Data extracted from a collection

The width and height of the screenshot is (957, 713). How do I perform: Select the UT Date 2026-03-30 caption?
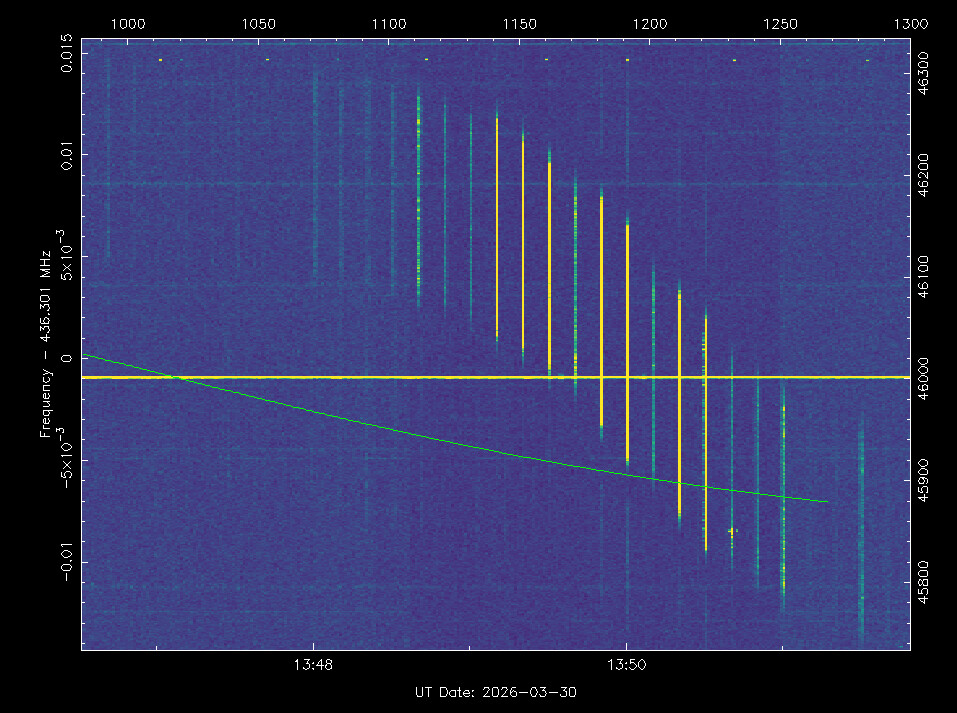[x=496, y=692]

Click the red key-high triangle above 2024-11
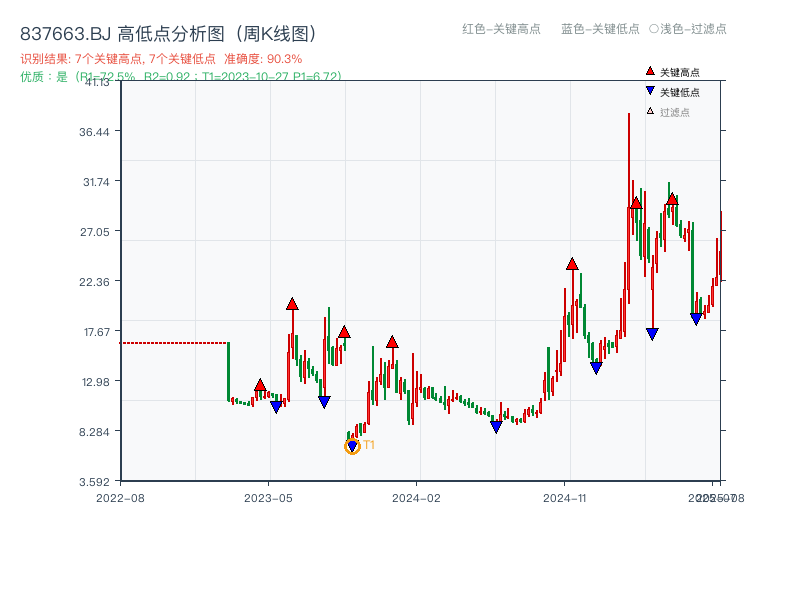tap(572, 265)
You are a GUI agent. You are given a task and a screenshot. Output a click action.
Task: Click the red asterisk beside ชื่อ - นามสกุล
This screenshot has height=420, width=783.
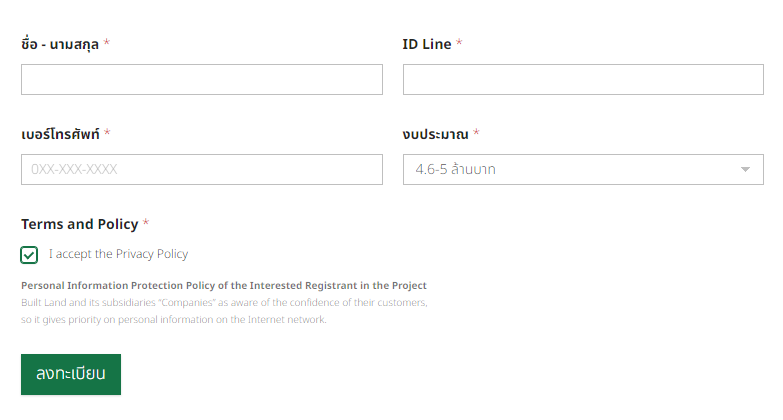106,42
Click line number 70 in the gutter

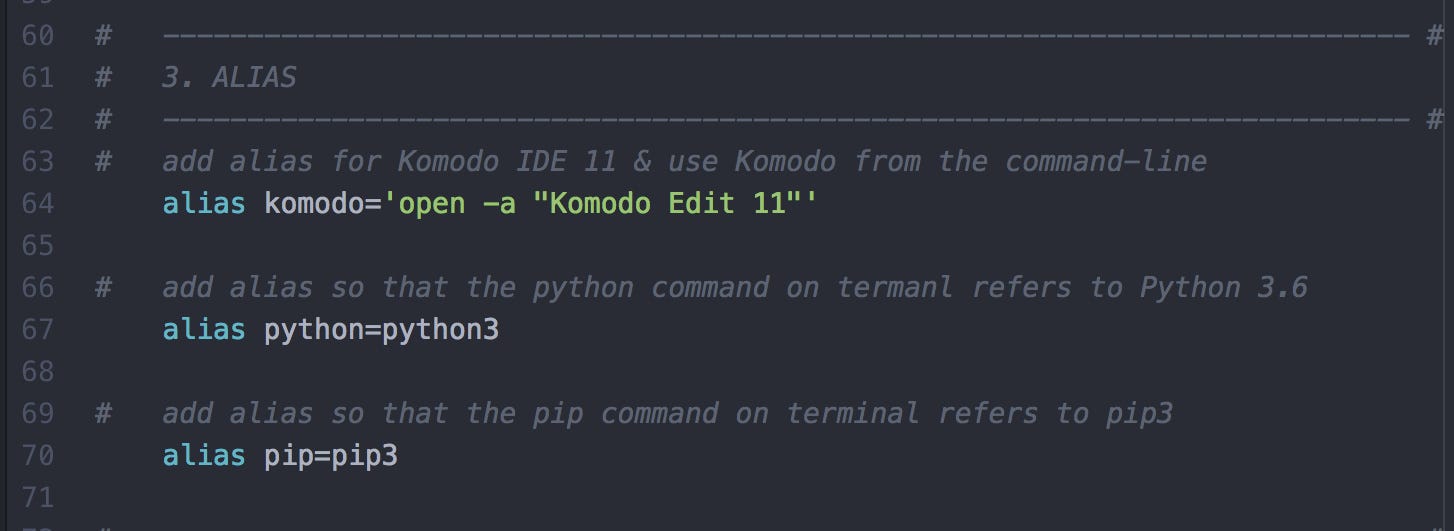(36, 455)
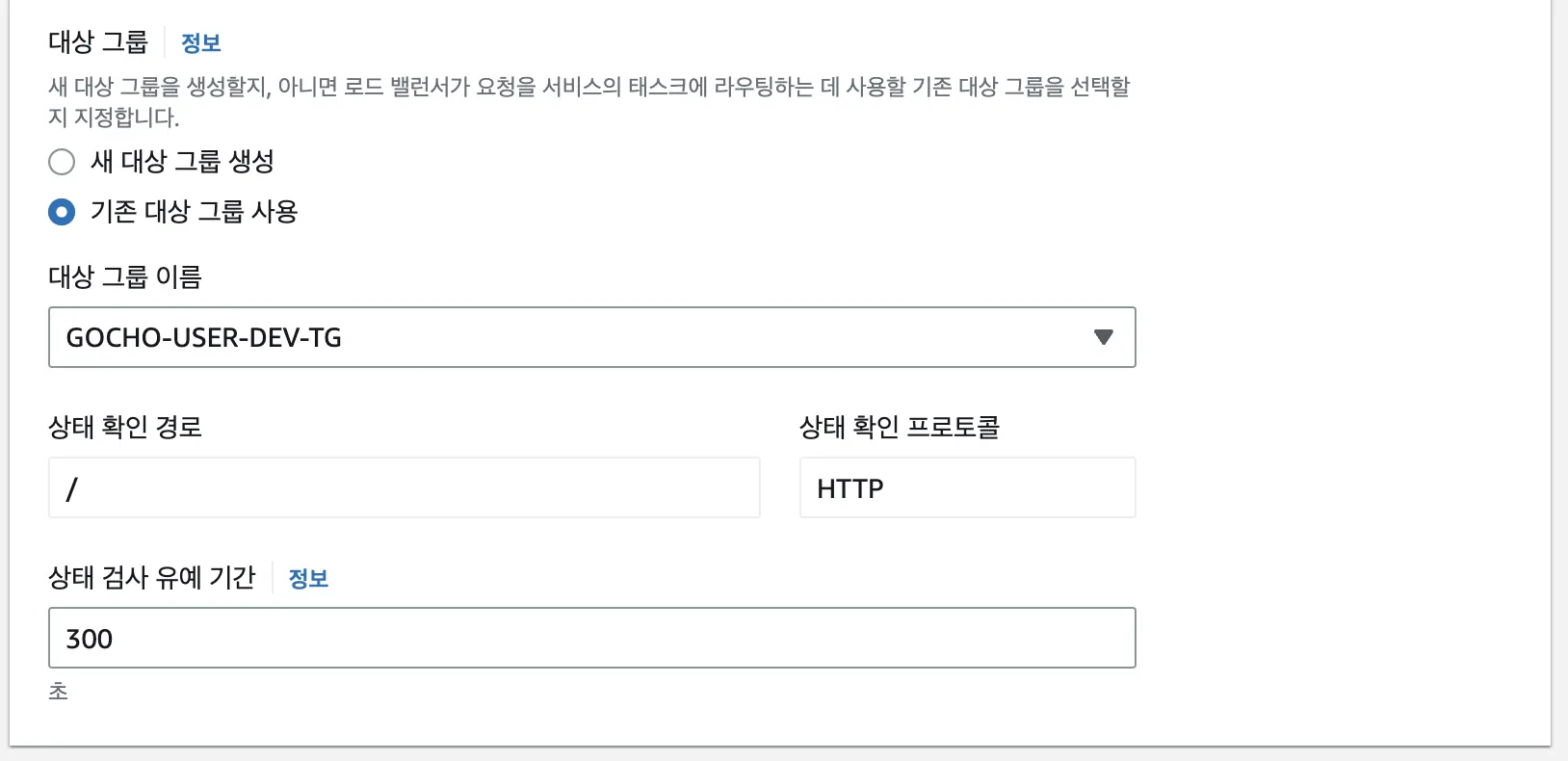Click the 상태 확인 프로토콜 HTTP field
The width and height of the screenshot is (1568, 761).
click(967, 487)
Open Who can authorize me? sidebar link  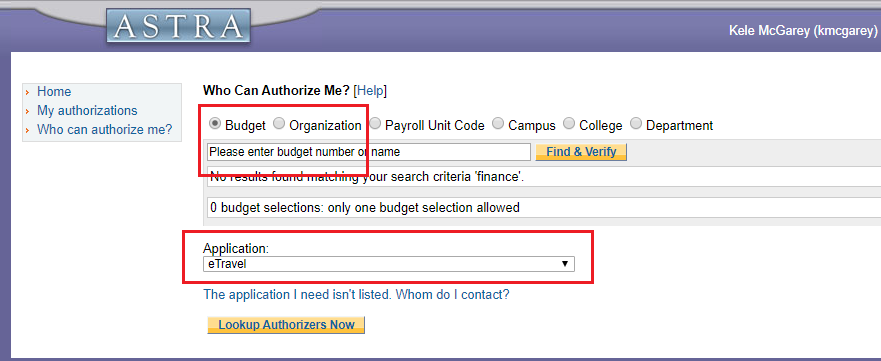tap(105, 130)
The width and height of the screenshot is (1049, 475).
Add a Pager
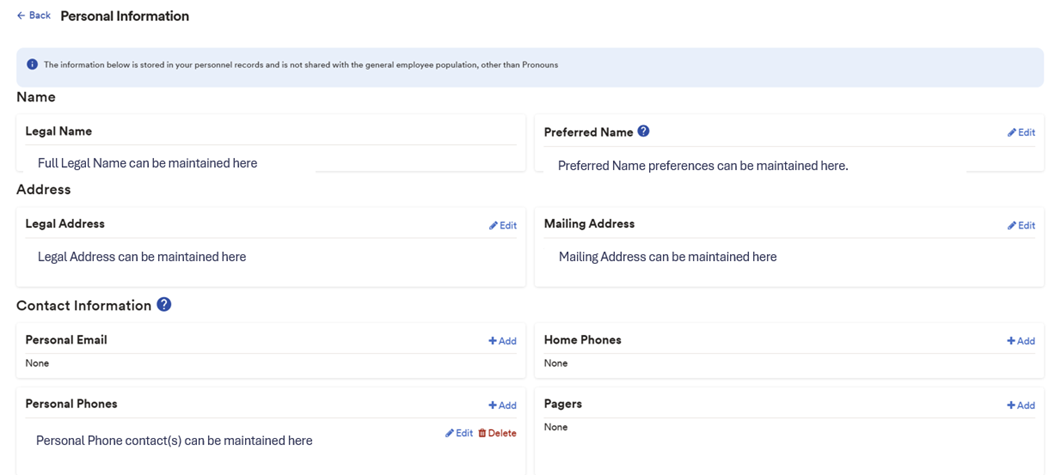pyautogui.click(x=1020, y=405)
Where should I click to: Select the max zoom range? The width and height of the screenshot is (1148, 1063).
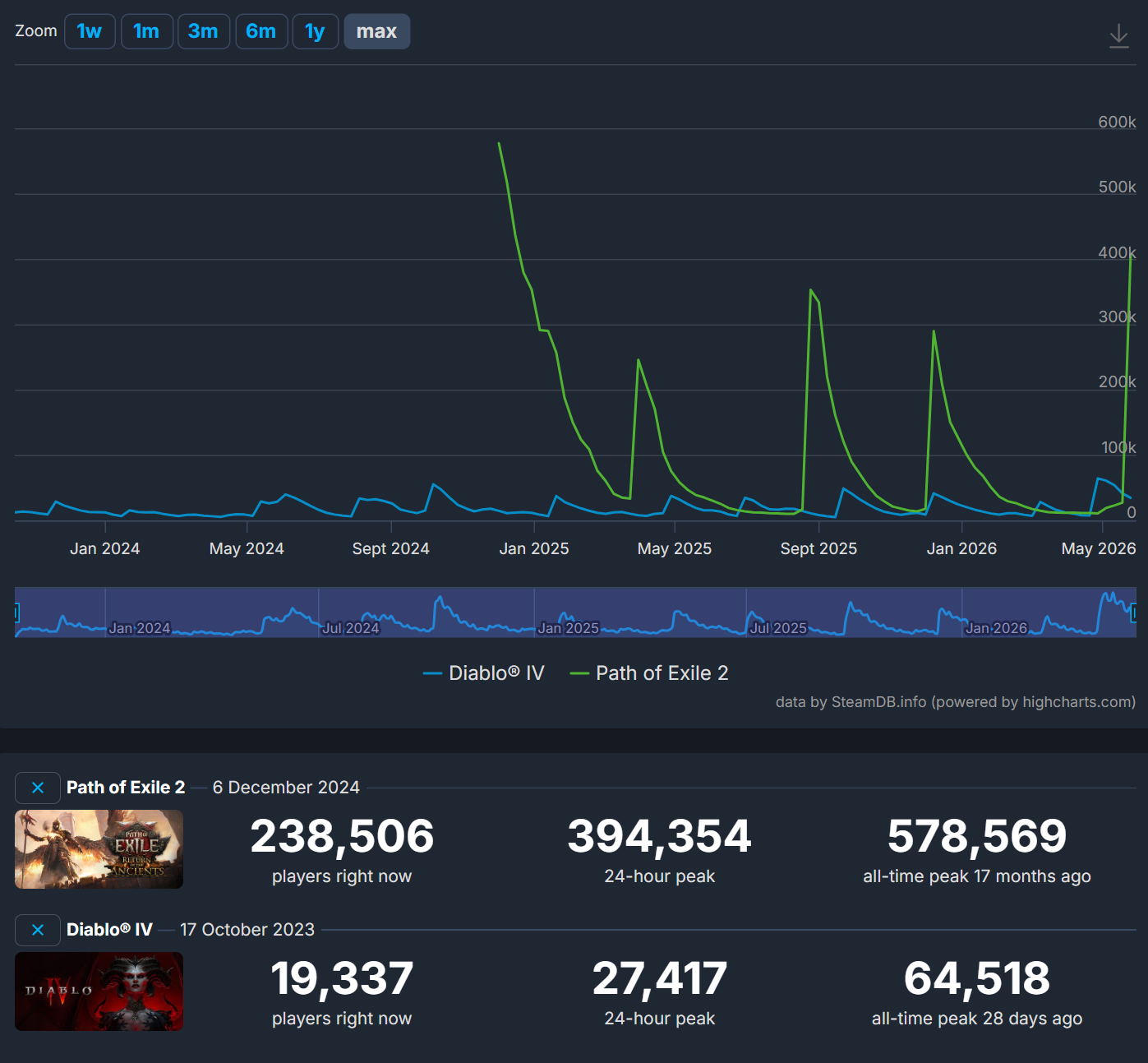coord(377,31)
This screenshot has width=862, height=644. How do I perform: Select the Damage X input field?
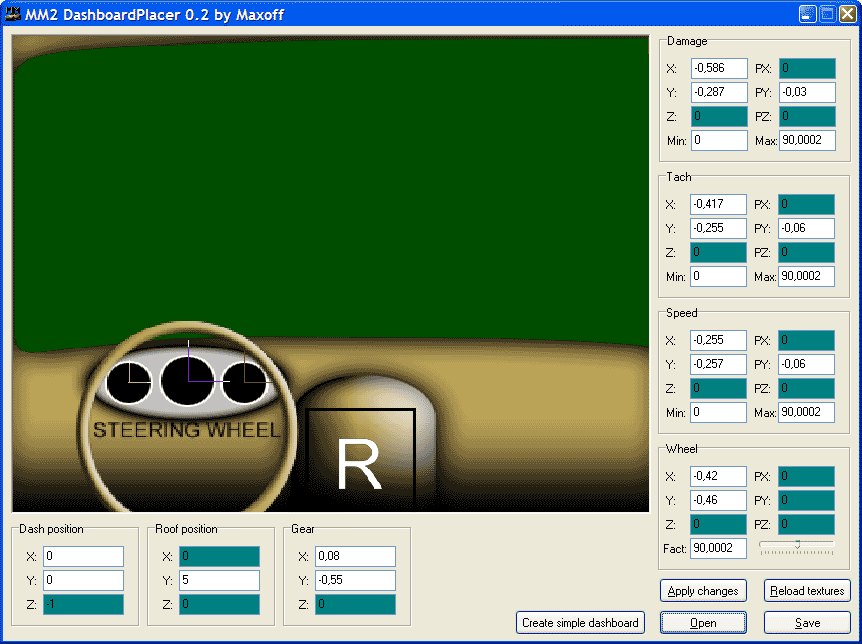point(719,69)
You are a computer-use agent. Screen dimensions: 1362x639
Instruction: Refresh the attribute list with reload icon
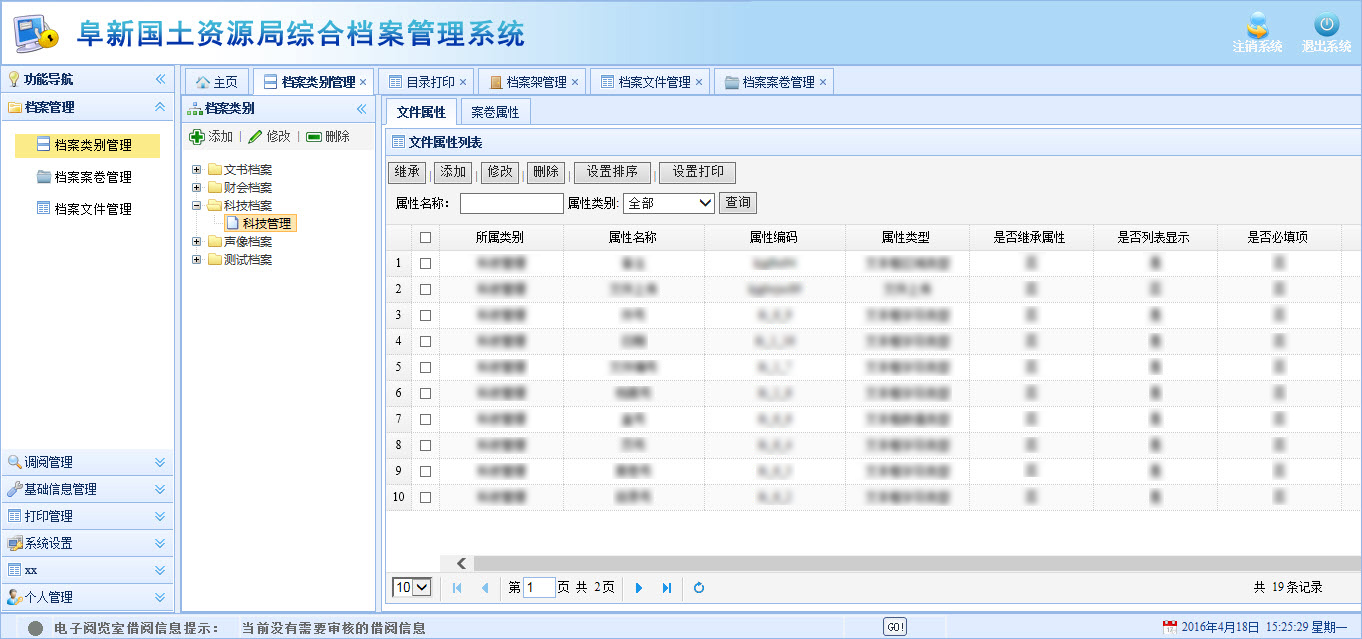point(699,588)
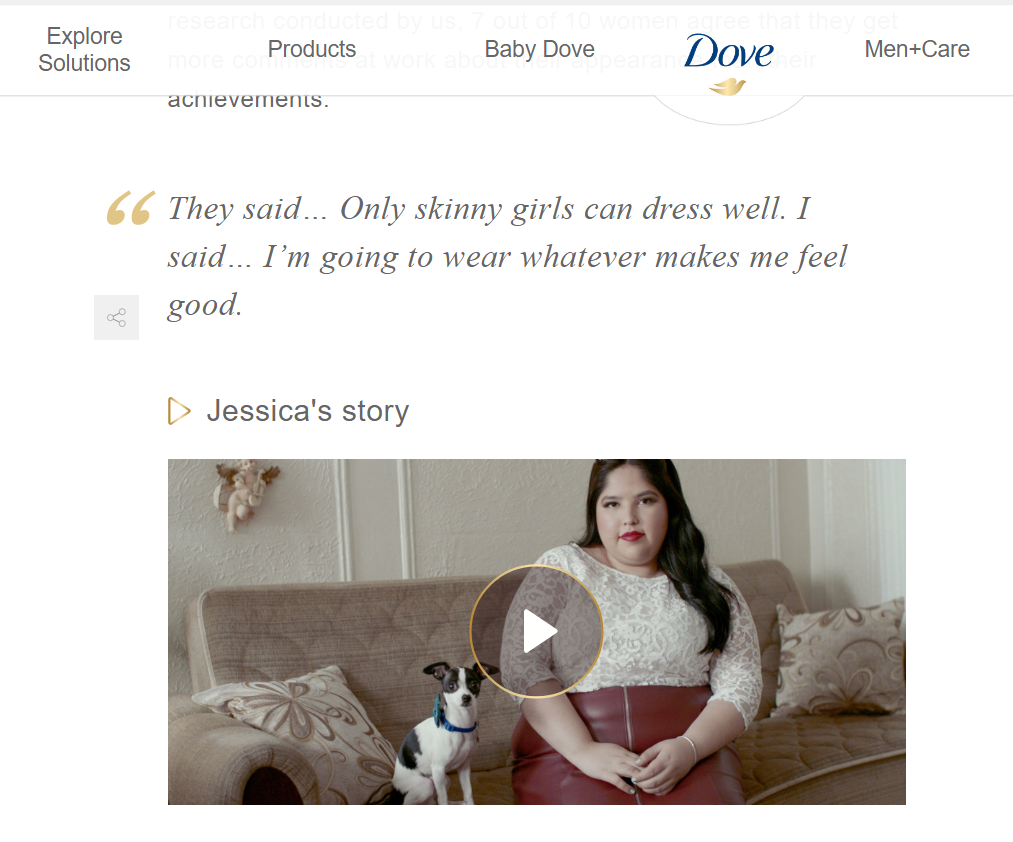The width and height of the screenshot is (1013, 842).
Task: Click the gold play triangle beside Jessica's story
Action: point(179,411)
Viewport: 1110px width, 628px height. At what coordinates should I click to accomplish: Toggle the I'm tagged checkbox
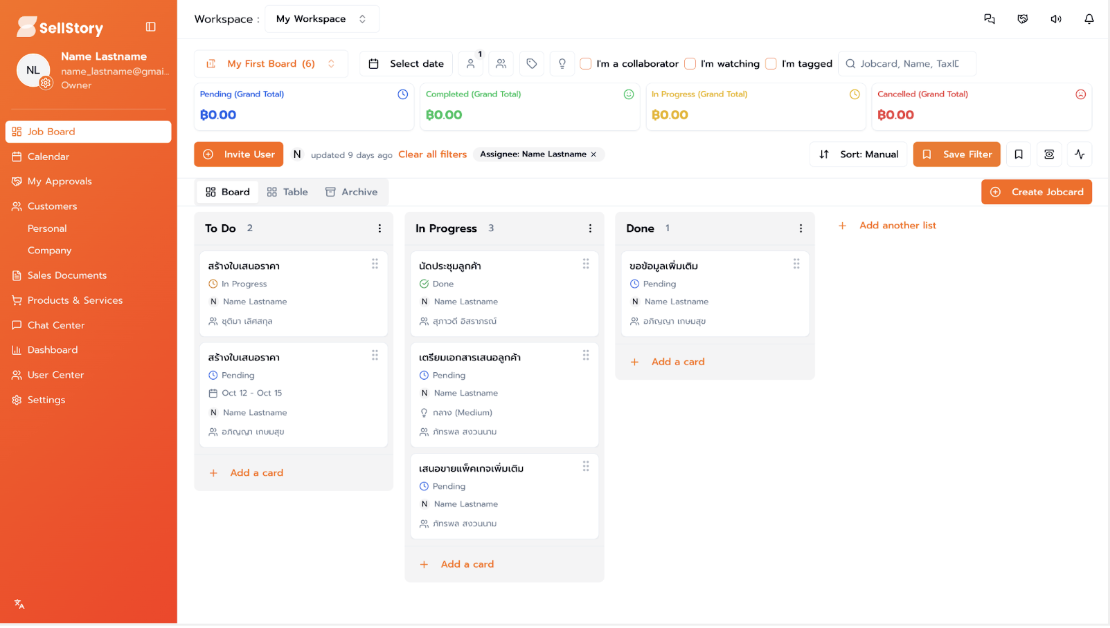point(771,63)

#### Instructions to follow:
Nothing but the lines from the one holding "You are a computer-use" through the last line of the entries should be written out, exactly and inclusively, minus the pictures.

#### Output below:
You are a computer-use agent. Screen dimensions: 1362x639
Instruction: Refresh the attribute list with reload icon
point(699,588)
The width and height of the screenshot is (1013, 842).
Task: Click the gold play triangle beside Jessica's story
Action: point(179,411)
Viewport: 1110px width, 628px height. At what coordinates should I click to accomplish: Toggle the I'm tagged checkbox
point(771,63)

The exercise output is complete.